# Sickle bar parts interchangeability and availability?



## YODA (Oct 24, 2013)

Ok folks in my quest to find a good used sickle mower I have run across numerous brands. I then started looking at parts availability in my area. For the NH 451 it's a piece of cake. I found the same for the John Deere as wall as Case IH. Frontier is also available through JD. However the off brands and Italian ones are throwing me.

Here is an example of what I found for replacement cutter blades at TSC

Blade marked A- fits Allis Chalmers, John Deere, Ford, Triumph

Blade marked B fits Case, Field Queen Hay, Owatonna & Prairie Star

Blade marked B- fits Case-IH, Massey Ferguson, New Holland, Gehl, Ford

Ken at Sweet Farm Equipment was kind enough to share the following with me. The IH 1300 is the same as the Ford 505 and the New Idea 522 and the Case/IH and 90% same as the IH 100.

So as to the Italian brands - are they all made by the same company. Are some rebranded for US sales as the Enorossi Farmking brand.

Here is a list of brands I found locally and the internet for sale. Are some made by the same folks, and which do folks know you can't or would have a rough time getting parts for.

Frontier is made for JD, John Deere, Dearborn/Ford, Ford, Aktiv, Agco/New Idea, Case/IH, New Holland Massey Ferguson, Farmking - by Enorossi, PGF, Rossi, Kuhn, Gaspardo, Superior, Befco, Feraboli. Sitrex. Allis Chalmers. Garabali. Rowse - I think they use NH and IH parts. DCM Italia - Hidaro branded.

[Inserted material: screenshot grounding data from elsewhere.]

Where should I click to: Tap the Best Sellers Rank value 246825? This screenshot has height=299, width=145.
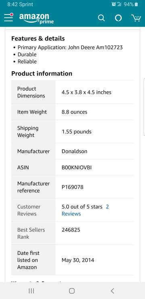[71, 230]
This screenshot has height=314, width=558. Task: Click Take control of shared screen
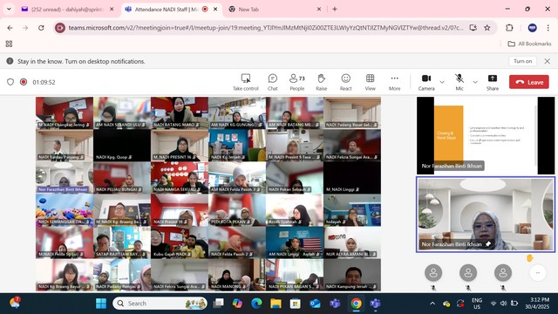pyautogui.click(x=246, y=82)
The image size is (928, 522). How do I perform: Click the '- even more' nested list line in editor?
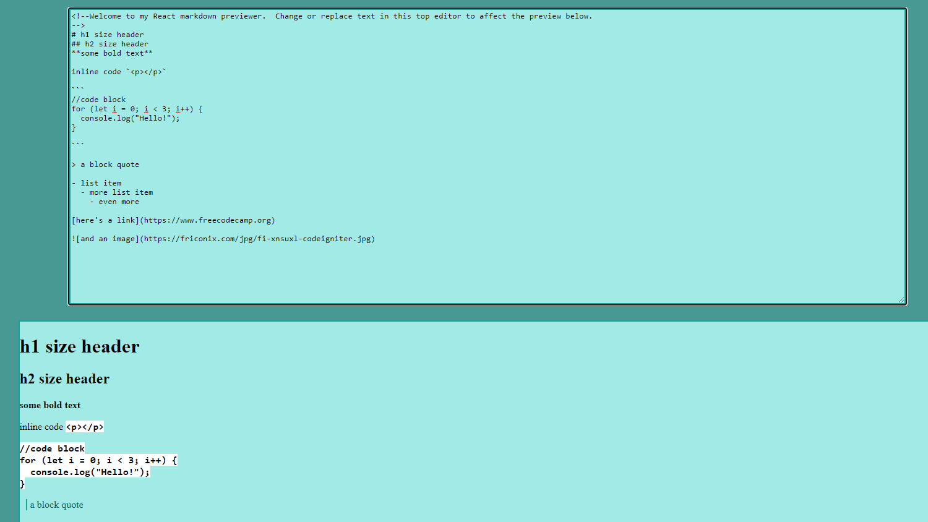113,201
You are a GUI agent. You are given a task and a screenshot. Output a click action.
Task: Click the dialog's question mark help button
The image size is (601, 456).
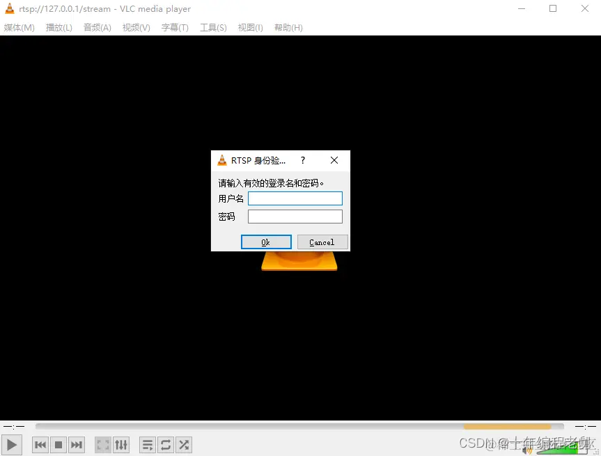pyautogui.click(x=302, y=160)
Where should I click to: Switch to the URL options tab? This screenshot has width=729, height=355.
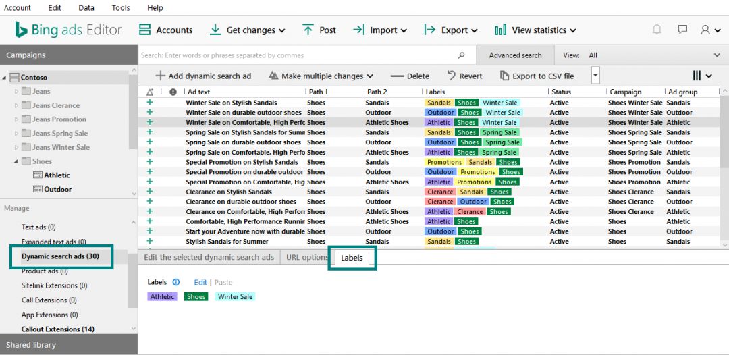pos(307,258)
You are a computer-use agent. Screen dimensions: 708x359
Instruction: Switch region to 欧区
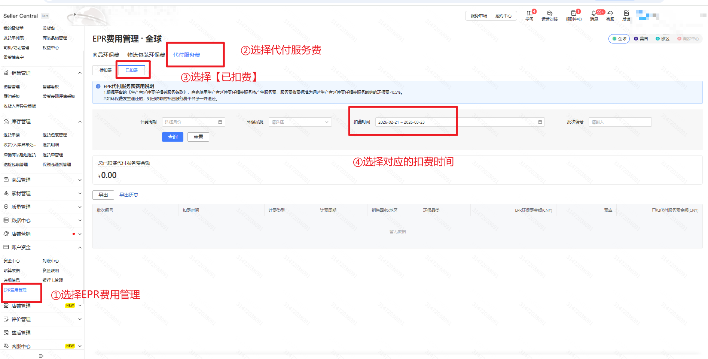662,39
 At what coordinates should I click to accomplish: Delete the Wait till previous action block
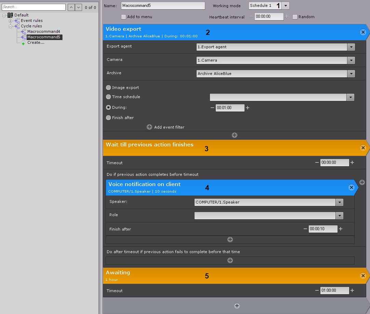tap(363, 148)
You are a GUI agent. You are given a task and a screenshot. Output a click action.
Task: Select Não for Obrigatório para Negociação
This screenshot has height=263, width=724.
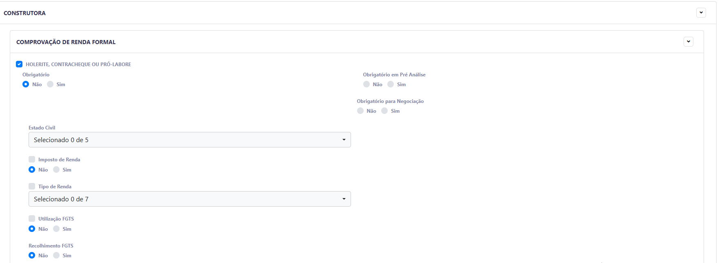pos(360,111)
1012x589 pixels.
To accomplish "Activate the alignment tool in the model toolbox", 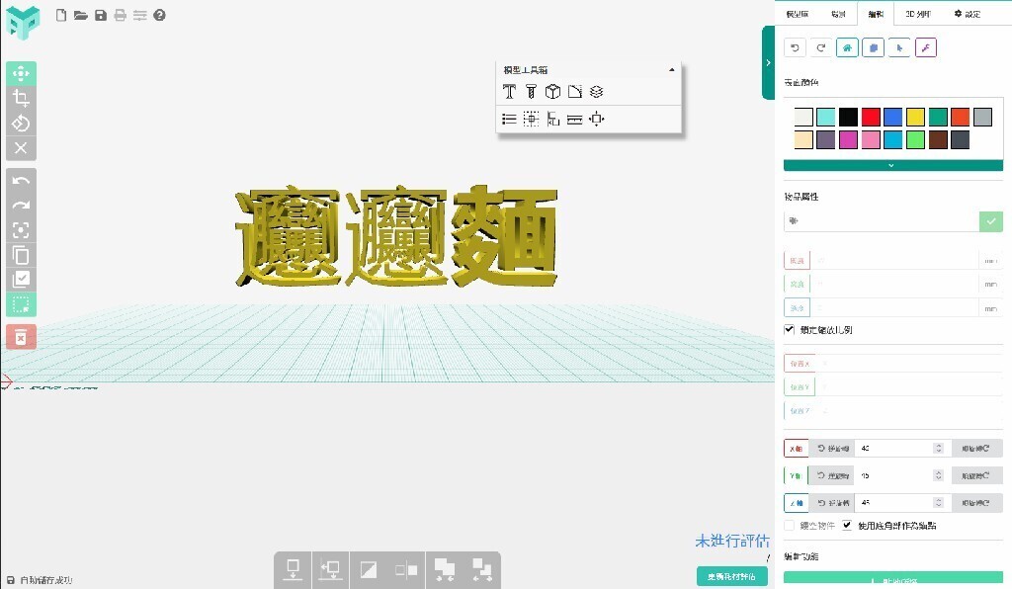I will point(553,119).
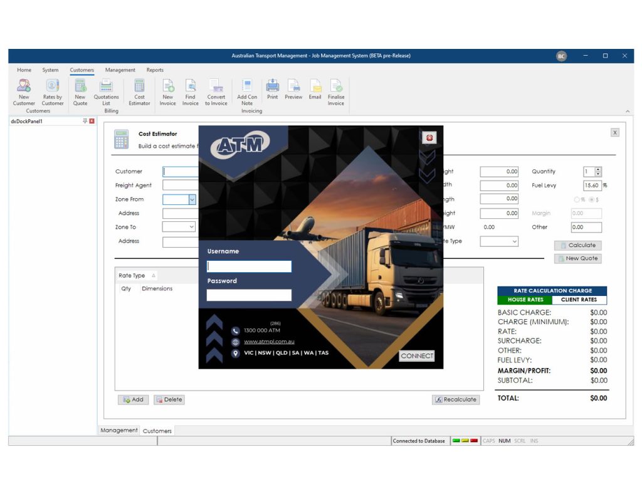642x494 pixels.
Task: Open the Reports ribbon tab
Action: point(155,70)
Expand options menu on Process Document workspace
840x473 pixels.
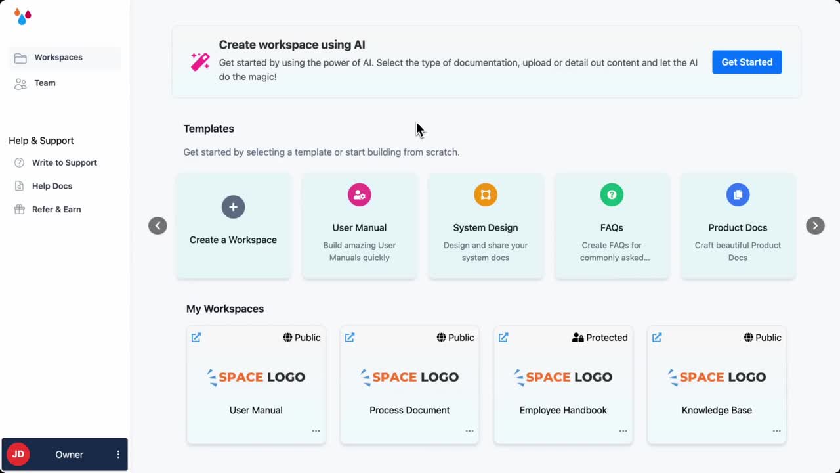469,430
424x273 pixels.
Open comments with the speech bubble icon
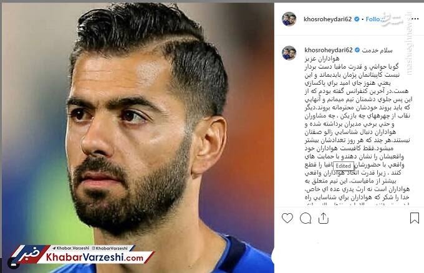tap(306, 218)
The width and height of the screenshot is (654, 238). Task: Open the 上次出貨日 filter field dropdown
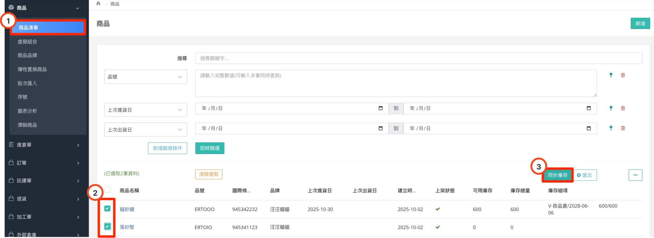pos(145,130)
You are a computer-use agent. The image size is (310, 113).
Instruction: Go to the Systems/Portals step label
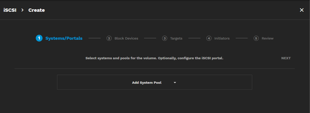point(64,38)
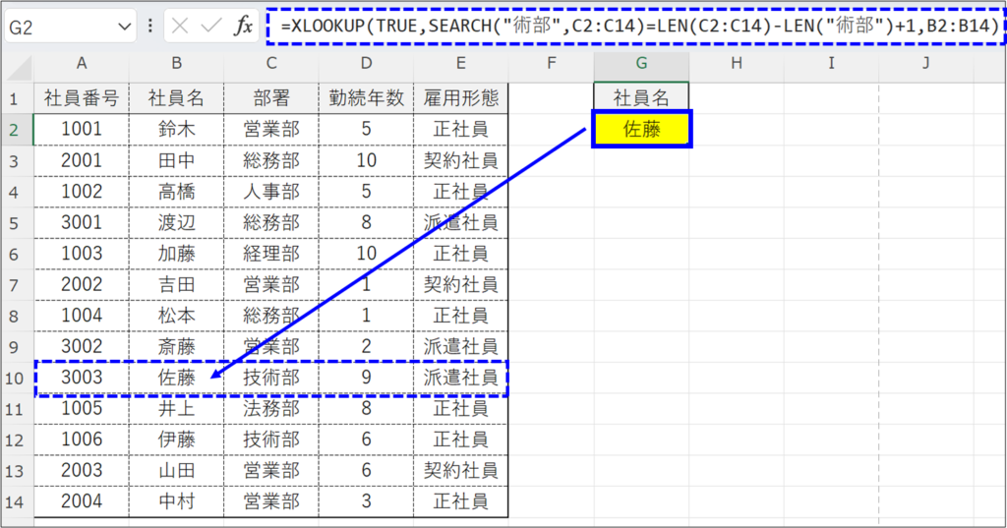1007x528 pixels.
Task: Click the 社員番号 header cell
Action: coord(82,97)
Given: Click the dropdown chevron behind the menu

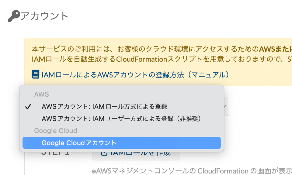Looking at the screenshot, I should [x=225, y=106].
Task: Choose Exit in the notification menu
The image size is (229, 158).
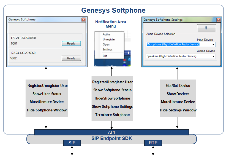Action: [x=105, y=56]
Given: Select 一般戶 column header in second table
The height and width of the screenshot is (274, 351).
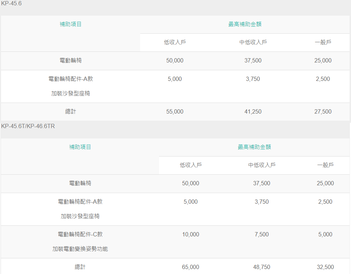Looking at the screenshot, I should tap(325, 165).
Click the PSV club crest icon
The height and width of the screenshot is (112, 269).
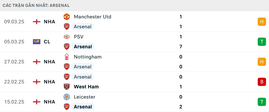coord(66,37)
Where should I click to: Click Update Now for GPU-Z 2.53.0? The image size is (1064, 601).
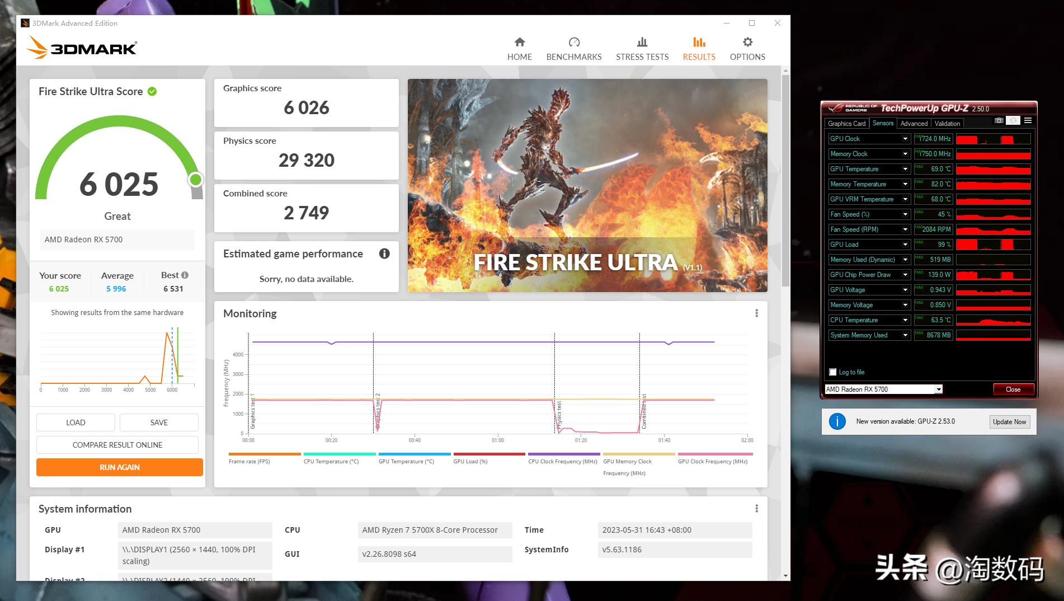pos(1009,422)
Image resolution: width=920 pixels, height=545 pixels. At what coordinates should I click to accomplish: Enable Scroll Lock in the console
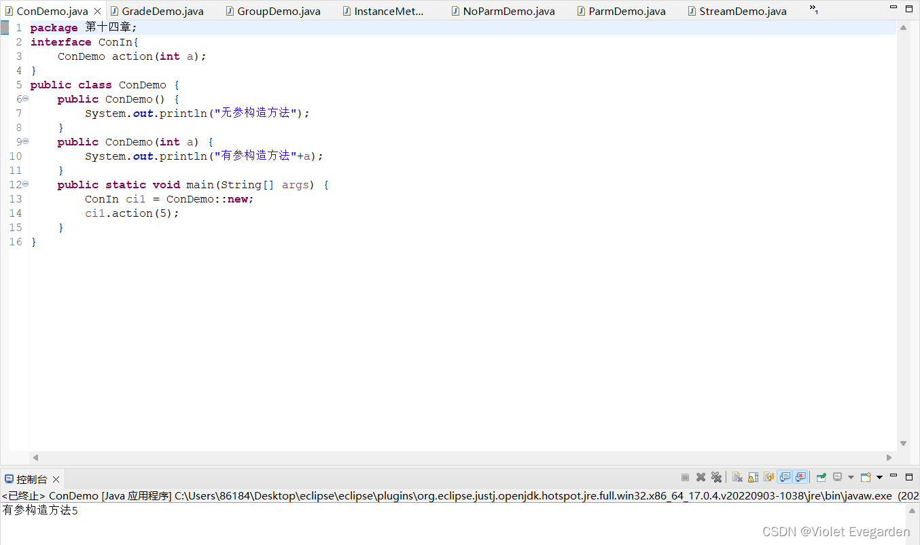[x=752, y=476]
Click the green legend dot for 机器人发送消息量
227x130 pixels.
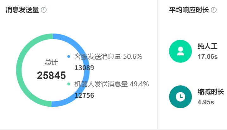(x=69, y=84)
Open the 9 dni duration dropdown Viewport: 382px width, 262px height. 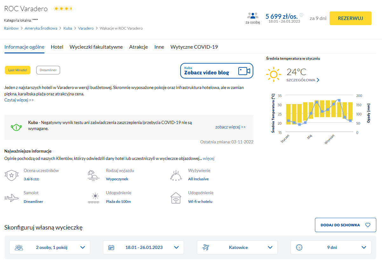[331, 247]
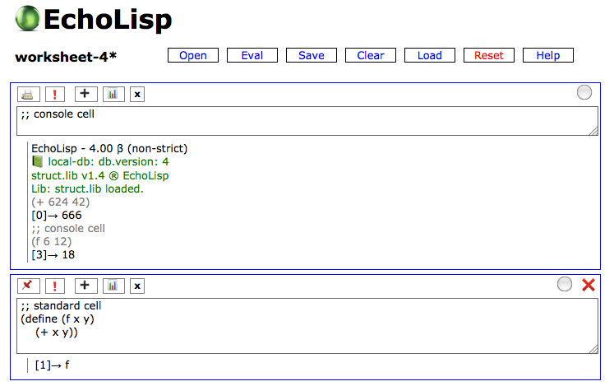Screen dimensions: 614x386
Task: Click the small x icon in console cell toolbar
Action: click(137, 94)
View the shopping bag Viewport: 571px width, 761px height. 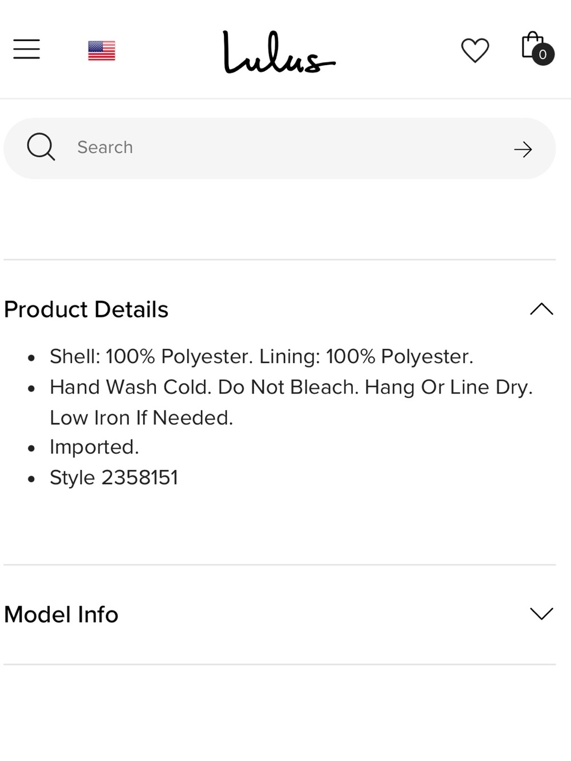point(532,45)
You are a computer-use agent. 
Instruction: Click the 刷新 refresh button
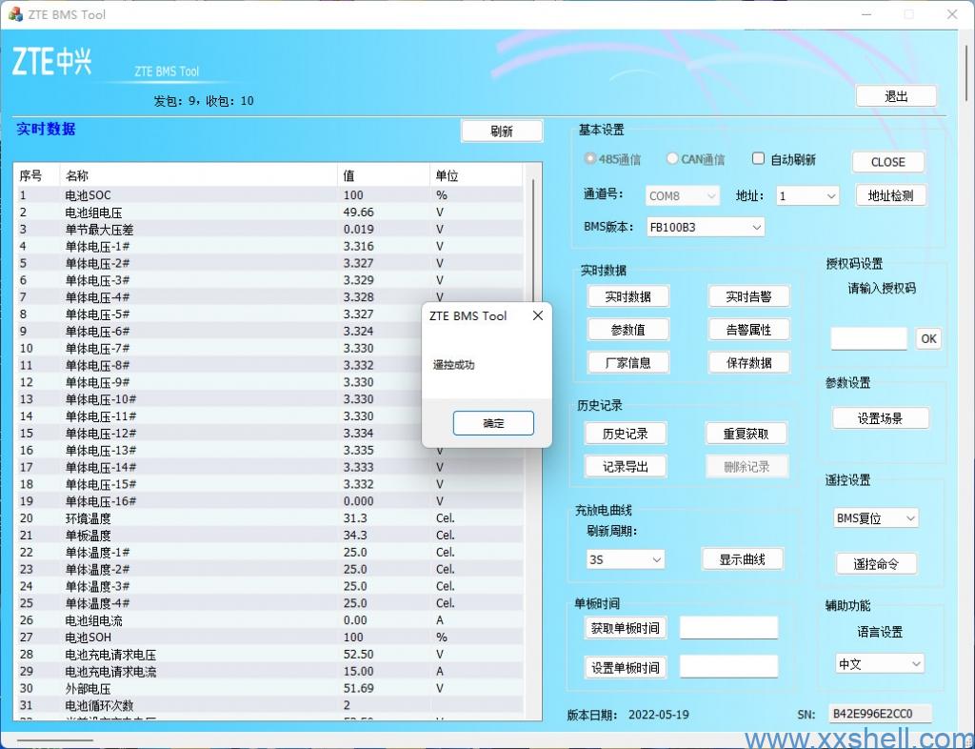point(502,131)
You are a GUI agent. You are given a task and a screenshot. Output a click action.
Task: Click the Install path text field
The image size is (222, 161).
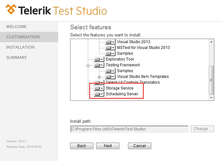[129, 129]
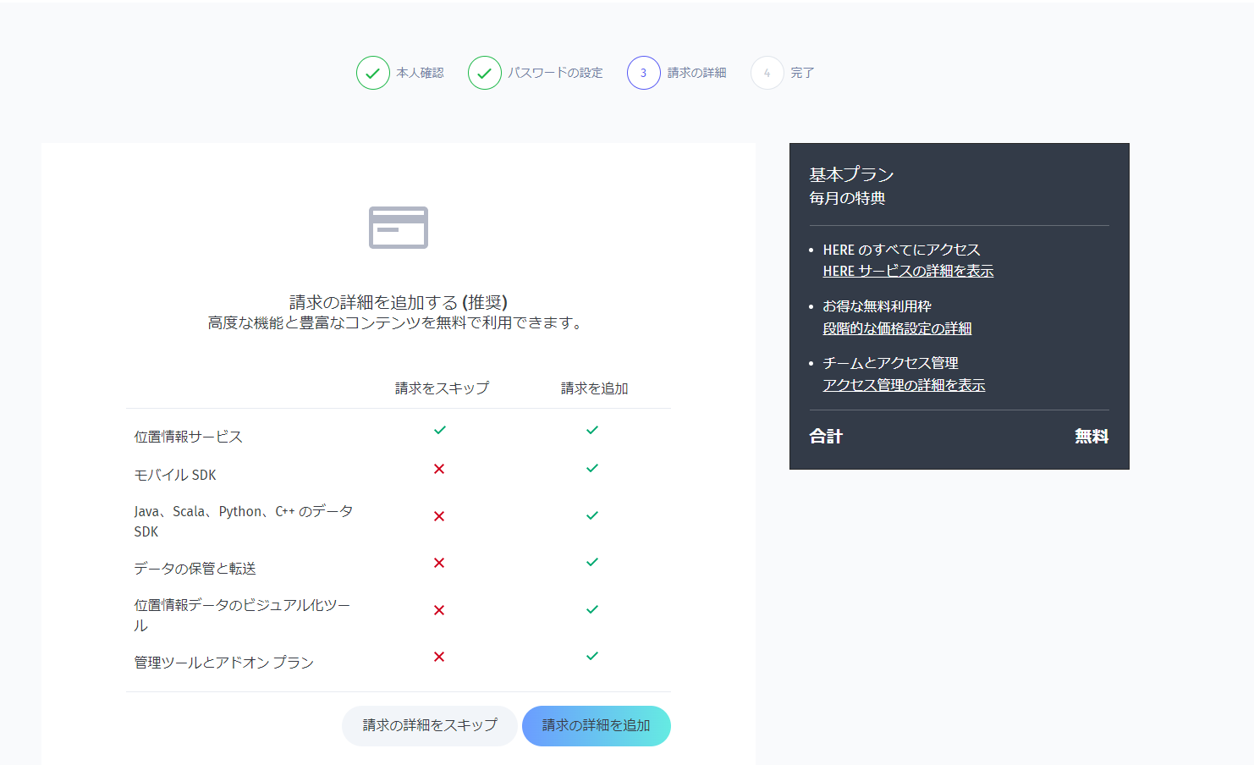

Sorry for asking the tough questions, but I am trying to think ahead. It may be worth it to pay a few more $$ for a brand I can get parts for, that a cheap offer that costs me in the end.

I am currently looking at a Ford 501, a NH 451 and an IH1300 locally. There my be a JD350 also available as well as a belt driven MF - unknown model.

Thanks again


----------



## cornshucker (Aug 22, 2011)

Whatever brand you decide to go with make sure that the company has not discontinued parts. You can get the sickle sections and guards from the aftermarket. Some of the older models you might not be able to get parts for the cutterhead and such. I think that the New Holland 451 is still in production so any part for it would be available.


----------



## mike10 (May 29, 2011)

The Ford 501 is a very good mower, however if you want to trim along roadbanks or ditches a pitman style mower is not the type to choose. The other problem you may have is attaching it to your tractor.


----------



## NDVA HAYMAN (Nov 24, 2009)

Check with Webbsickleservice


----------



## YODA (Oct 24, 2013)

My goof, its a Ford 505 belt driven, not a 501. My old stubby fingures again. 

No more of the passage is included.